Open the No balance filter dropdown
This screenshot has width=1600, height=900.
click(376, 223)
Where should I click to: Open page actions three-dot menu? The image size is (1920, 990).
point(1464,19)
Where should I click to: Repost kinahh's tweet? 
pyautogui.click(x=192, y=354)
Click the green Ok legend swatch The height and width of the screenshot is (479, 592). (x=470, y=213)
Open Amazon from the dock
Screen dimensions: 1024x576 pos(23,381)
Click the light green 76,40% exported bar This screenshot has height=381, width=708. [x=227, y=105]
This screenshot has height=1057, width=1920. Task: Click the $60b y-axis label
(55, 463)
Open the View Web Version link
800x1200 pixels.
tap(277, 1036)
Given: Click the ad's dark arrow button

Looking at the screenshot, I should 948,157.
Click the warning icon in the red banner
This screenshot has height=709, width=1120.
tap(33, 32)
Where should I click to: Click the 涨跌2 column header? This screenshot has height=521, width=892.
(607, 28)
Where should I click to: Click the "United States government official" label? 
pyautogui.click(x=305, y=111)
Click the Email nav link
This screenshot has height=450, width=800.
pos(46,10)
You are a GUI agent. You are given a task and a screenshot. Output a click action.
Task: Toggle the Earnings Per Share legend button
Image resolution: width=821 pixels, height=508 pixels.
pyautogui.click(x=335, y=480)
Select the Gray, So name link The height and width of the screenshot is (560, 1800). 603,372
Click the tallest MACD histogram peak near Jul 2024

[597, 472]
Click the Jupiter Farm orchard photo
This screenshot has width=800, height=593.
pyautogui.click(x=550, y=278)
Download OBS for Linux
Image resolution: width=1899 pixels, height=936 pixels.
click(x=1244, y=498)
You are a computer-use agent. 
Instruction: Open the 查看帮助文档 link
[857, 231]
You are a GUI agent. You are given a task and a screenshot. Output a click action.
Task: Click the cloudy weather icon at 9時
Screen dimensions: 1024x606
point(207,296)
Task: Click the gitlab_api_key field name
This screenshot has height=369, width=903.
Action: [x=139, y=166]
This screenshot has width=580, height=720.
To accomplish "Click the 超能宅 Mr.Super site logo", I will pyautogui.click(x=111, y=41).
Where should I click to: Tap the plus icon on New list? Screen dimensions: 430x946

::::

▸ WORK TASK: Restate the data exactly, keeping every line intact.

▸ RESULT OF THIS TASK:
Open the No balance filter dropdown
This screenshot has width=1600, height=900.
click(376, 223)
Where should I click to: Open page actions three-dot menu? The image size is (1920, 990).
point(1464,19)
Where should I click to: Repost kinahh's tweet? 
pyautogui.click(x=192, y=354)
Click the green Ok legend swatch The height and width of the screenshot is (479, 592). (x=470, y=213)
Open Amazon from the dock
Screen dimensions: 1024x576 pos(23,381)
Click the light green 76,40% exported bar This screenshot has height=381, width=708. [x=227, y=105]
This screenshot has height=1057, width=1920. Task: Click the $60b y-axis label
(55, 463)
Open the View Web Version link
800x1200 pixels.
tap(277, 1036)
Given: Click the ad's dark arrow button

Looking at the screenshot, I should 948,157.
Click the warning icon in the red banner
This screenshot has height=709, width=1120.
tap(33, 32)
Where should I click to: Click the 涨跌2 column header? This screenshot has height=521, width=892.
(607, 28)
Where should I click to: Click the "United States government official" label? 
pyautogui.click(x=305, y=111)
Click the Email nav link
This screenshot has height=450, width=800.
pos(46,10)
You are a GUI agent. You are given a task and a screenshot. Output a click action.
Task: Toggle the Earnings Per Share legend button
Image resolution: width=821 pixels, height=508 pixels.
pyautogui.click(x=335, y=480)
Select the Gray, So name link The height and width of the screenshot is (560, 1800). 603,372
Click the tallest MACD histogram peak near Jul 2024

[597, 472]
Click the Jupiter Farm orchard photo
This screenshot has width=800, height=593.
pyautogui.click(x=550, y=278)
Download OBS for Linux
Image resolution: width=1899 pixels, height=936 pixels.
click(x=1244, y=498)
You are a computer-use agent. 
Instruction: Open the 查看帮助文档 link
[857, 231]
You are a GUI agent. You are given a task and a screenshot. Output a click action.
Task: Click the cloudy weather icon at 9時
Screen dimensions: 1024x606
point(207,296)
Task: Click the gitlab_api_key field name
This screenshot has height=369, width=903.
Action: [x=139, y=166]
This screenshot has width=580, height=720.
To accomplish "Click the 超能宅 Mr.Super site logo", I will pyautogui.click(x=111, y=41).
Where should I click to: Tap the plus icon on New list? Screen dimensions: 430x946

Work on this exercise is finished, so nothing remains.